A Few Innovative Ideas for Short URL’s

Over the past 6 months or so I’ve seen numerous posts raise flags with the idea of URL Shorteners. Each of these focus on several issues, security issues, non-relative link titles, no pass through for SEO purposes, and the possibility of data loss. Each of the problems, have at least partial solutions, but these solutions are still not effective enough. Here are some of the modifications that I plan on working to enhance the service.

Pretty URL’s – Security & Relative Titles

Making the short URL as human-readable as possible is a plus, however, with the shorteners on the market, they are quite hard to get because every user’s URL is an ID that can only be linked to only once by the service. My solution to this is to embed user data within the link, this abstraction reduces actual URL location to 1-3 characters(b62 range, 62 – 238,328), and you can store the User data in between 4-6 characters(b62, 14,776,336 – 56,800,235,584) at the end.
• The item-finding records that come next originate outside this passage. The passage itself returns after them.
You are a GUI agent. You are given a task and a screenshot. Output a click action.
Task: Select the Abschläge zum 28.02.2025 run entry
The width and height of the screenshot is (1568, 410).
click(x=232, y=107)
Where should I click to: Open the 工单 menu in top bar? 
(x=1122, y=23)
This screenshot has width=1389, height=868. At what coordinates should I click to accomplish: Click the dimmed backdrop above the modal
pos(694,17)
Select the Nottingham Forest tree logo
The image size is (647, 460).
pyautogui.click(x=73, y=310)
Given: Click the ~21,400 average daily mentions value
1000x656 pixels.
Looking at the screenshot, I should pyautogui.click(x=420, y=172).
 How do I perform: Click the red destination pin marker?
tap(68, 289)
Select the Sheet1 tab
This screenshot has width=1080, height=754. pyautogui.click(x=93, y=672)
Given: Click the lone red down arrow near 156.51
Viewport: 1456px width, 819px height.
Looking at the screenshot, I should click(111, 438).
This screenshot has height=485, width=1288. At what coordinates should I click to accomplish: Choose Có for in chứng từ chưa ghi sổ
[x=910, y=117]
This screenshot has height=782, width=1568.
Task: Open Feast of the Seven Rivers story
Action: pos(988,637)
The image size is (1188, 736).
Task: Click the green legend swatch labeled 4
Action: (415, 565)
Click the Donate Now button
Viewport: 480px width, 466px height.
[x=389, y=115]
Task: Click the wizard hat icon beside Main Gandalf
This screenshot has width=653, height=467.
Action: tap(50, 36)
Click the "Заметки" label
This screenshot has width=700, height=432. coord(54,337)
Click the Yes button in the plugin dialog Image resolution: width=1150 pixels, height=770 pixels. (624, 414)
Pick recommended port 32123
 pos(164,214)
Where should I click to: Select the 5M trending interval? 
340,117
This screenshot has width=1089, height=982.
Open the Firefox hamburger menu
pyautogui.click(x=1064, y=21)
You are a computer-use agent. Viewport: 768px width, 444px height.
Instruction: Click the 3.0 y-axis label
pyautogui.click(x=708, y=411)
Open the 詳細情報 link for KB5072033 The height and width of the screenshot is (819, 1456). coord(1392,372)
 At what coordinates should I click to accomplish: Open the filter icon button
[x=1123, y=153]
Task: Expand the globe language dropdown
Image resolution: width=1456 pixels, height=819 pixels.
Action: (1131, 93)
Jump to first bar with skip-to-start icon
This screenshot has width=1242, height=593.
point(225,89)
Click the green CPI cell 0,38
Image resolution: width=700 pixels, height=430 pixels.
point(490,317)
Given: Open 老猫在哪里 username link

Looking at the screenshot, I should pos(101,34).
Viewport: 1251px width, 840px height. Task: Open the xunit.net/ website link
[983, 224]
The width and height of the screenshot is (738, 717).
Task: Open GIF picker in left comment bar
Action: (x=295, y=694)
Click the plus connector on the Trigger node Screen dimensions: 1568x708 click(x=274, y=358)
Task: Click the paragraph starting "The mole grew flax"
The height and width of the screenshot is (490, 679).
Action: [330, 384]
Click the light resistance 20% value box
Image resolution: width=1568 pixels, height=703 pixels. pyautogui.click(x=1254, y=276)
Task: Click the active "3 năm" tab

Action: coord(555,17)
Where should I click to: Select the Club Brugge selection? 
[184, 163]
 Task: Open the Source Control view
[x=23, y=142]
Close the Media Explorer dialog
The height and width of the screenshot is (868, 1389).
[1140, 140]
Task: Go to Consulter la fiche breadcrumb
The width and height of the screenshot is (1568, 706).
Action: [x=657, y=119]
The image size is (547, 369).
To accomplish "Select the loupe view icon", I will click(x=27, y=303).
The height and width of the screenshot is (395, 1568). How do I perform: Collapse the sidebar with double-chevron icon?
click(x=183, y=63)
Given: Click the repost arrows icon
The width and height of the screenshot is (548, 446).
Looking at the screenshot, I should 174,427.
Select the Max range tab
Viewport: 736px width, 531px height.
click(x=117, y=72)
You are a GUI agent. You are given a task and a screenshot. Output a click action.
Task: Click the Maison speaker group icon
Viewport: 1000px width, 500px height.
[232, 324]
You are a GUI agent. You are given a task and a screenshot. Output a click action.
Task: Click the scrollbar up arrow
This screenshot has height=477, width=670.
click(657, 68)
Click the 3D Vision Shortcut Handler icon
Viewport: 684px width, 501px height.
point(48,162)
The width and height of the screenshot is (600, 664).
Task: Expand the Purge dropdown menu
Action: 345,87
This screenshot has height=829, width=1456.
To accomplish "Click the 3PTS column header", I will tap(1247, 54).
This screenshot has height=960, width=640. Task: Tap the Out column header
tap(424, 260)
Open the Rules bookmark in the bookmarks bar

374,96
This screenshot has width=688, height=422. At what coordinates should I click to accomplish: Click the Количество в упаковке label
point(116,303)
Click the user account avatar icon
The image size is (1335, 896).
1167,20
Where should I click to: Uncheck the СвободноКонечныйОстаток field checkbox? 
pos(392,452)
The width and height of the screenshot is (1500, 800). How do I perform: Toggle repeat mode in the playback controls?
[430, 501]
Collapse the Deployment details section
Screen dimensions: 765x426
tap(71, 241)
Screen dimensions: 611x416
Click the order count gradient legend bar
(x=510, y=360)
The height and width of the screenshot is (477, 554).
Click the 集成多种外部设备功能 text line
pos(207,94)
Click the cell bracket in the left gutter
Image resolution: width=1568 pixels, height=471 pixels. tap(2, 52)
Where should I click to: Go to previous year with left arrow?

This means the minimal length required for a link is 5 and the maximum is 9. The benefits of applying the User encoding is that it provides the ability to parse the users links, along with any meta-data associated with the link, such as a secondary access to the url, via a user specific vanity title, e.g. http://examp.le/URLxUser = http://examp.le/SteveJ/apple and http://examp.le/XbUser = http://examp.le/LarryP/apple. The User encoding also allows the linking system, to be used as a quick account review if there is any suspicion of malware or spyware being sent by a specific source. One requirement of using the User encoding, is that you define the length that the User data takes up and where it is located. I feel that 5 characters(~1 Billion unique id’s) is optimal at this point in time, and that placing this in the very end of the string is slightly simpler to parse, but that’s just user preference. However, at no point can you change either of these choices without destroying the entire system of links that have been spread over the internet, so you must choose wisely before you begin.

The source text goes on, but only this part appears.